Representative DeLauro’s metaphor is apt, if chilling: “the barbarians are at the door.” The barbarians in this context are not a foreign horde, but an impulse from within—an impulse to devalue knowledge, to dismantle community, and to replace the liberating power of education with a barren landscape of transactional relationships. The legal settlements and congressional resistance are the bulwarks holding that door shut, for now.
A Call to Defend Our Common Wealth
The path forward is evident. Congress must once again, with overwhelming bipartisan force, reject this misguided and destructive proposal. They must fully fund the IMLS and reinforce its mission as a nonpartisan pillar of American life. But the responsibility does not lie solely with legislators. It lies with every citizen who has ever found solace in a library’s quiet, inspiration in a museum’s gallery, or opportunity through a free computer class. We must vocalize our support to our representatives and make it unequivocally clear that libraries and museums are not discretionary line items. They are the bedrock of an informed citizenry and a compassionate society.

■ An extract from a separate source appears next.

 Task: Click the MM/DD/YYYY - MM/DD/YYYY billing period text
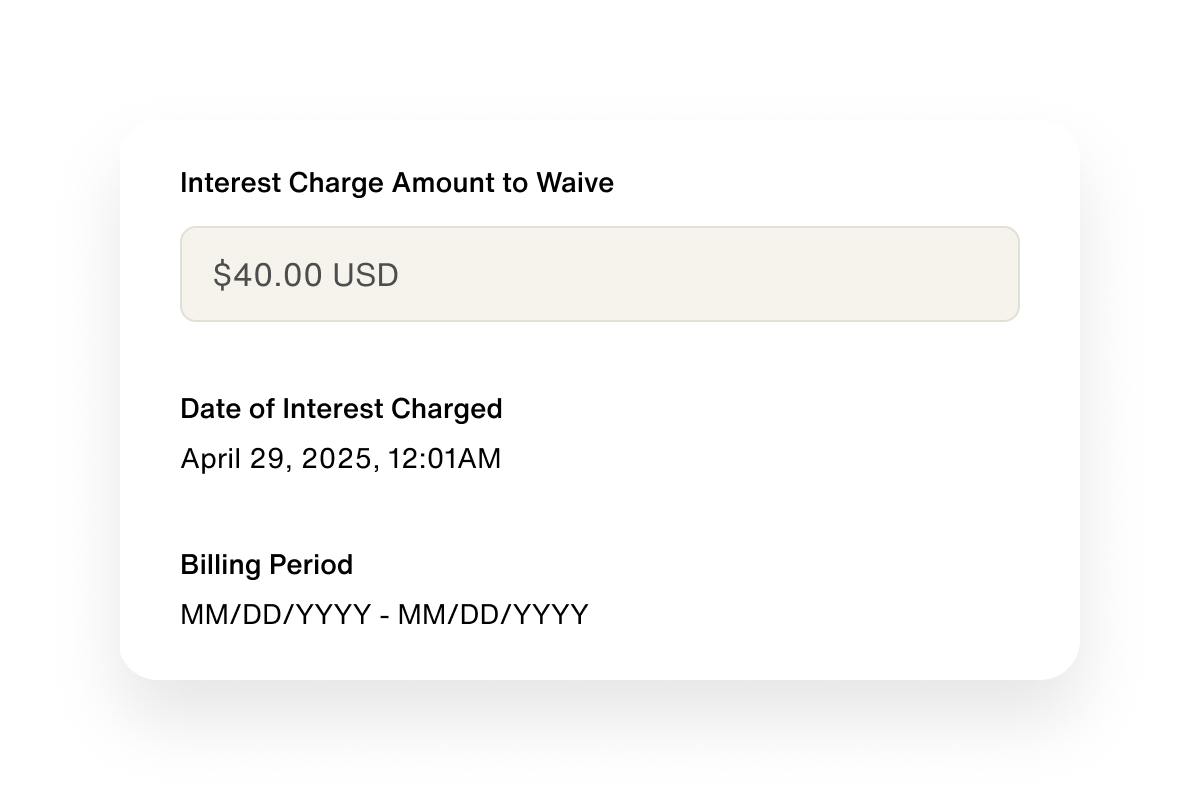[384, 614]

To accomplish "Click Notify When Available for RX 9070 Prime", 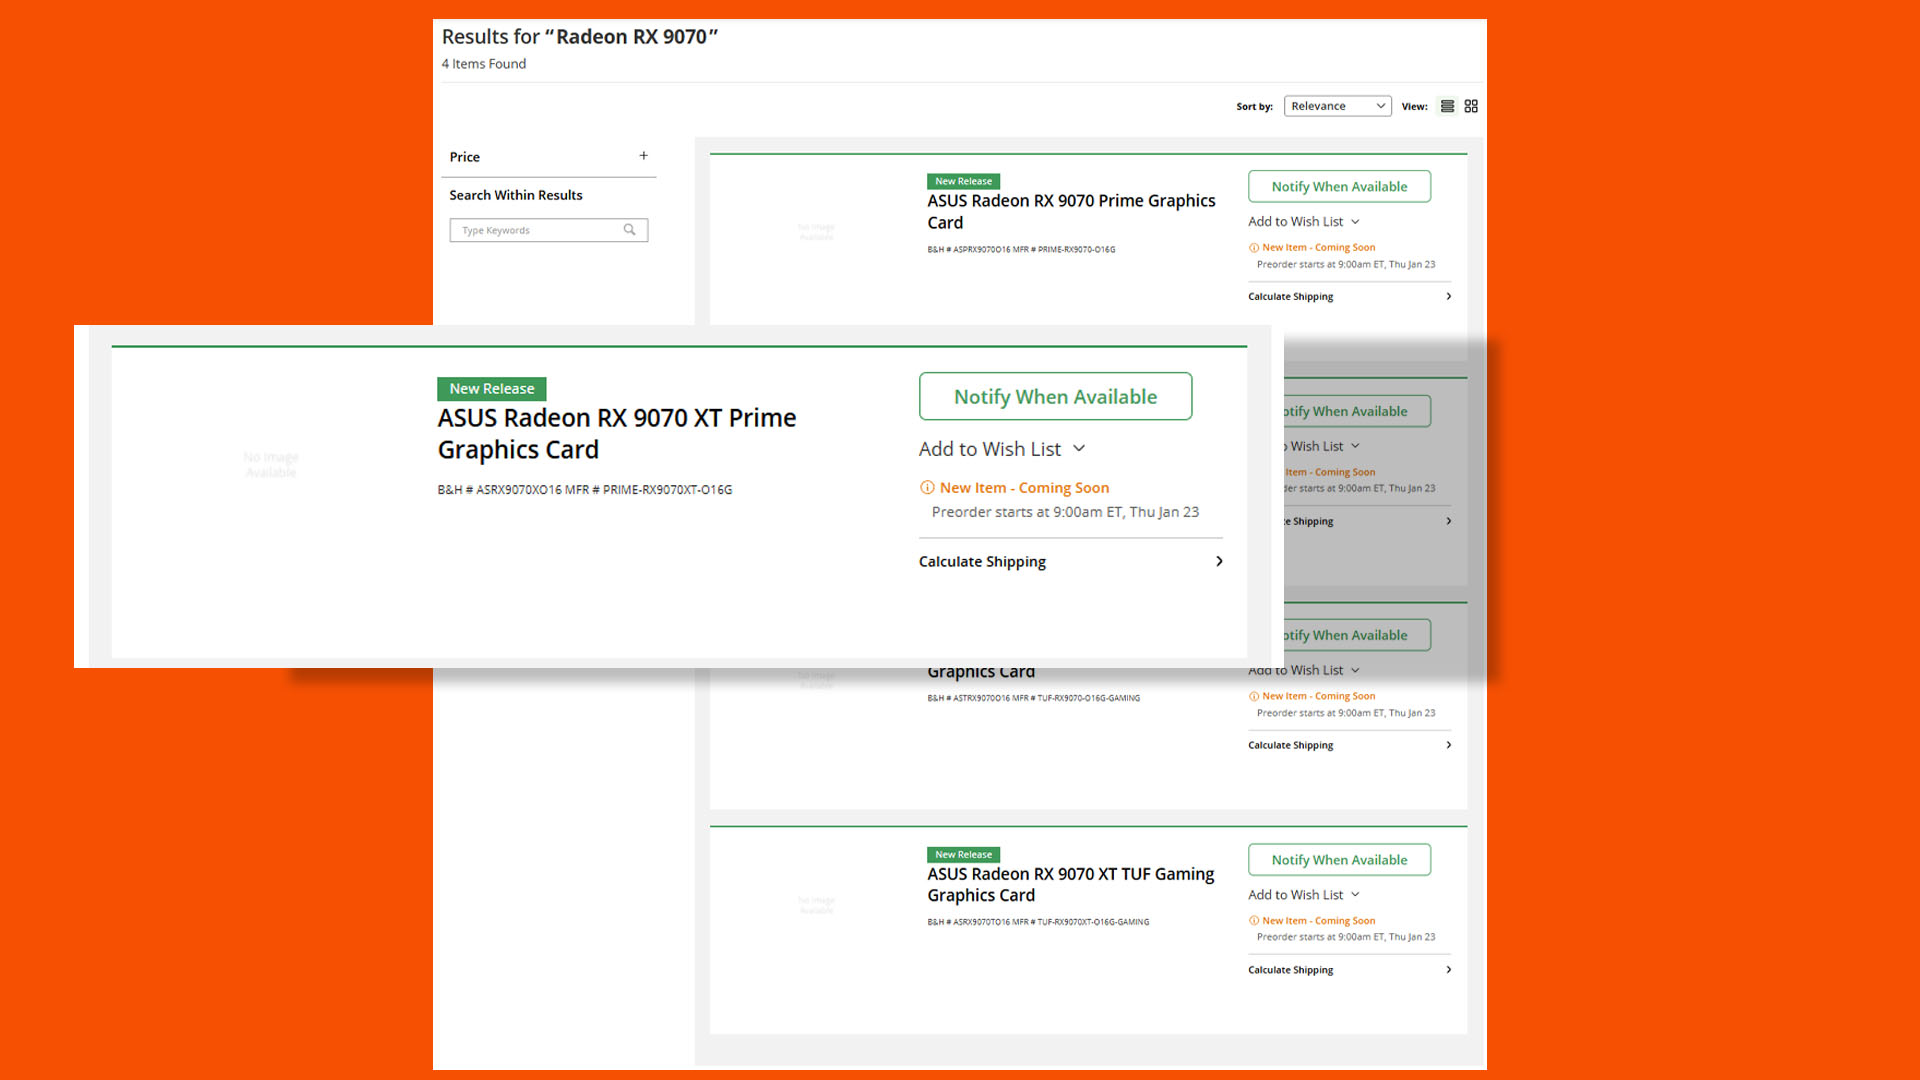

In defending the Institute of Museum and Library Services, we are defending more than an agency. We are defending the idea that America invests in the intellect and spirit of all its people. We are declaring that access to information is a right, not a privilege. We are affirming that our shared stories, history, and knowledge—held in trust by libraries and museums—are the common wealth of the nation. To abandon them is to abandon a fundamental part of who we are and who we aspire to be. The battle over a few hundred million dollars is, in reality, a fight for the soul of American democracy. We cannot afford to lose.